Als stärkste Partei sicherte sich die CDU im ihr zustehenden Erstzugriff den Bauausschuss, der damit wie bisher von Joachim Richter geleitet wird. Der Kulturausschuss fällt an die AfD, die im Losverfahren gegen die gleich starken Freien Wähler den Längeren gezogen hatte, und wird von Dirk Hoffmann geführt.

Die Freien Wähler kümmern sich um die Finanzen, Ausschussvorsitzender ist Klaus Eckert, während der Haupt- und Wirtschaftsausschuss wie üblich in der Hand des Oberbürgermeisters bleibt.

Geänderte Sitzordnung

Einstimmig machte das frisch formierte Gremium den Weg frei für seine notwendige neue Geschäftsordnung, deren Details zu einem späteren Zeitpunkt behandelt werden sollen.

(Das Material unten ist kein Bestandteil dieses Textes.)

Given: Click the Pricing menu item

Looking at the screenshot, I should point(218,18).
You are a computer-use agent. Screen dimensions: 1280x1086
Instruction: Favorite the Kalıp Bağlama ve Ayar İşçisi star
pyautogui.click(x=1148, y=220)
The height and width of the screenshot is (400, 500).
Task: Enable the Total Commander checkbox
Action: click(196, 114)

Wie teils bereits berichtet geht es hier unter anderem um die Einwohnerfragestunde, eine „Redezeittabelle“ - und die Live-Übertragung der Sitzungen, wie sie die Grünen fordern.

Deren Fraktion wird übrigens nach Mehrheitsbeschluss auf Vorschlag der Freien Wähler nicht auf der Hinterbank Platz nehmen sondern neben der CDU. Man benötige die hinteren Plätze für eventuelle Gastbesuche der Ortsbürgermeister, hatten die Freien Wähler argumentiert und die Grünen damit sichtlich ein bisschen überrumpelt.

Jetzt ist erst mal Sommerpause, die erste reguläre Sitzung findet im September statt.

Auch in Schmilkendorf und Straach

Mit zwei weiteren Ortschaftsratssitzungen werden die konstituierenden Sitzungen in Wittenbergs Ortschaften auch am Donnerstag, 4. Juli, fortgesetzt. In Schmilkendorf kommen die neu gewählten Vertreter um 18 Uhr im Gemeindehaus zusammen, in Straach um 19 Uhr im Versammlungsraum der Freiwilligen Feuerwehr. In den öffentlichen Beratungen werden unter anderem die Bürgermeister und deren Stellvertreter gewählt.

Konstituierende Sitzungen gab es bereits am Dienstag in Apollensdorf und Abtsdorf, am heutigen Mittwoch tagen Pratau und Seegrehna.